EXERCISE INSTRUCTIONS » Search the data below for the string "settings" and copy all lines where it shows up.

DATA PROVIDED »
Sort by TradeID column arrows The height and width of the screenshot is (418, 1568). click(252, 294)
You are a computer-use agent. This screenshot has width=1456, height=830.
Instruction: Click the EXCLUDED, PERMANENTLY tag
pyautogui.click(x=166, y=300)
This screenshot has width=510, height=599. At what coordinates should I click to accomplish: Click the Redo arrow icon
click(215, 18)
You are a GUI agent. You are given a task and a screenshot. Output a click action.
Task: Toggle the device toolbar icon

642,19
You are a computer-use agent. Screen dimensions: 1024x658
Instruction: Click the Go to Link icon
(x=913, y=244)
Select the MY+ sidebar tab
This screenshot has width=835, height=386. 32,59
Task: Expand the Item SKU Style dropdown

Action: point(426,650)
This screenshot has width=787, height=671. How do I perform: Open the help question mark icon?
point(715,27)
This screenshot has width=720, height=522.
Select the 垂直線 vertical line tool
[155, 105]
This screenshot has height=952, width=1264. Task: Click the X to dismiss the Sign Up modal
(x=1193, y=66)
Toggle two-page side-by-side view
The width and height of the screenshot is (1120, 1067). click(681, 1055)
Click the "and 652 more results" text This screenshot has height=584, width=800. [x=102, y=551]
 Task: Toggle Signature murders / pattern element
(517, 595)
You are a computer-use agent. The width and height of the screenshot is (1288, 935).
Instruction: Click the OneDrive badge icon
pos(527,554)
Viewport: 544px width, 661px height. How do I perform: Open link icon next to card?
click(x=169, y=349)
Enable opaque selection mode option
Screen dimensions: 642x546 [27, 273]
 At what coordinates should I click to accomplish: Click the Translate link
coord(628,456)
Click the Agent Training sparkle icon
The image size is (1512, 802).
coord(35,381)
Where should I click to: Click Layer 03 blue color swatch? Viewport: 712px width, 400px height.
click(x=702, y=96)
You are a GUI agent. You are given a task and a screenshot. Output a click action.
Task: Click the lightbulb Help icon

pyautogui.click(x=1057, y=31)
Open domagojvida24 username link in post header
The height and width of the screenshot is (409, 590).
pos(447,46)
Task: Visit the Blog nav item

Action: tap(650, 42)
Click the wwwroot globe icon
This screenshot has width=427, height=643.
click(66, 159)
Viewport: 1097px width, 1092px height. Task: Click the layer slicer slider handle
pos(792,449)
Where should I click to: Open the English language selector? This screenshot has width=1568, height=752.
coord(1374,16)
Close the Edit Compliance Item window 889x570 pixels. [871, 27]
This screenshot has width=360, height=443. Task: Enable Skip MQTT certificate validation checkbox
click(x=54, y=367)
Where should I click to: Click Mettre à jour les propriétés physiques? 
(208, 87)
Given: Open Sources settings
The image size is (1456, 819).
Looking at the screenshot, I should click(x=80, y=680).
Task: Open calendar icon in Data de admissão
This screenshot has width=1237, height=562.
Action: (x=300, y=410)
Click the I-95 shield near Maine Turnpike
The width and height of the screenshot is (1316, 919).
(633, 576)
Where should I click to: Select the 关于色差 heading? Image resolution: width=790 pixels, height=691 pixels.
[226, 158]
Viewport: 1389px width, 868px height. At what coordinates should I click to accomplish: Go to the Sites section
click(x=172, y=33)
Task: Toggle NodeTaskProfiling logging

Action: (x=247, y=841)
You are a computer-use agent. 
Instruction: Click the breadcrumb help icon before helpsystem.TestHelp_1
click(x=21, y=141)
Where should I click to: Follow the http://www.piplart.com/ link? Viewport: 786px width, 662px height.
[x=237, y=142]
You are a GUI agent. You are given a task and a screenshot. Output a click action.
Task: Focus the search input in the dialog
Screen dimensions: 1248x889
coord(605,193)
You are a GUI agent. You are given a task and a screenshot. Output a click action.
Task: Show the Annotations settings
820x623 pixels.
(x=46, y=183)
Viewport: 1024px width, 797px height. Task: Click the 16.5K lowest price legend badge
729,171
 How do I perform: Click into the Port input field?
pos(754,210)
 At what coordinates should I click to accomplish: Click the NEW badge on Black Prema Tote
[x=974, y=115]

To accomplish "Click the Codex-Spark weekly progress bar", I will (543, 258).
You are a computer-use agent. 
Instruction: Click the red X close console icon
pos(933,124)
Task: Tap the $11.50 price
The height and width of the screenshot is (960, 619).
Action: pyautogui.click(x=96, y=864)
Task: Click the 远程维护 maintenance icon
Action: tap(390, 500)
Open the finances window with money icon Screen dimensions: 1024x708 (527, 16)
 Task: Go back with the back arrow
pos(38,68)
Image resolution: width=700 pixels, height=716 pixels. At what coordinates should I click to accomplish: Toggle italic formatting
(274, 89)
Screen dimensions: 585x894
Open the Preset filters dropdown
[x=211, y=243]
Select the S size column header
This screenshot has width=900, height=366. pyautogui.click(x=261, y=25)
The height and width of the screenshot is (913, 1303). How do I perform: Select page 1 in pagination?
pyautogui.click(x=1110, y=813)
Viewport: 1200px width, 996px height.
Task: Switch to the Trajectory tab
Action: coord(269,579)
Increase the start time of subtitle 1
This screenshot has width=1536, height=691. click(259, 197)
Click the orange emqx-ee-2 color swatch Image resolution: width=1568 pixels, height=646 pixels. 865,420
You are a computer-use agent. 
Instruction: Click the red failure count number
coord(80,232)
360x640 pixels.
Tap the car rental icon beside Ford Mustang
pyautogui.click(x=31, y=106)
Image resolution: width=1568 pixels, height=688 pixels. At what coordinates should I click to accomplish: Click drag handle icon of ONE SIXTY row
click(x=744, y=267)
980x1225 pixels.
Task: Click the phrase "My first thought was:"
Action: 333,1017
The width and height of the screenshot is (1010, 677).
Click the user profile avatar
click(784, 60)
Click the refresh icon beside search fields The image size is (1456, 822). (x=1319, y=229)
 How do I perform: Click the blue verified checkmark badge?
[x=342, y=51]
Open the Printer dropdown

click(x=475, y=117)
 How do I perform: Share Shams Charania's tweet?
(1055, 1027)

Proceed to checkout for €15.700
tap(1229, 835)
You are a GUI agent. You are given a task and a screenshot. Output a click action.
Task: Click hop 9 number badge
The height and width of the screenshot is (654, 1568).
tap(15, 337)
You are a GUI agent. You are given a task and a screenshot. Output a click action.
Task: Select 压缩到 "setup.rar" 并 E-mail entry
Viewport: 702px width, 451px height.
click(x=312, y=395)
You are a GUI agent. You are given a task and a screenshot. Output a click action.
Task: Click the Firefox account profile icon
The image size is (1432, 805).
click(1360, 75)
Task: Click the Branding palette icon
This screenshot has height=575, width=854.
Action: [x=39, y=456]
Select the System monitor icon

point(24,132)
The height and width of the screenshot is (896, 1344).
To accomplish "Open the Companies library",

OUTPUT OF THE EXERCISE »
Given: Open Sources settings
Task: Show the Annotations settings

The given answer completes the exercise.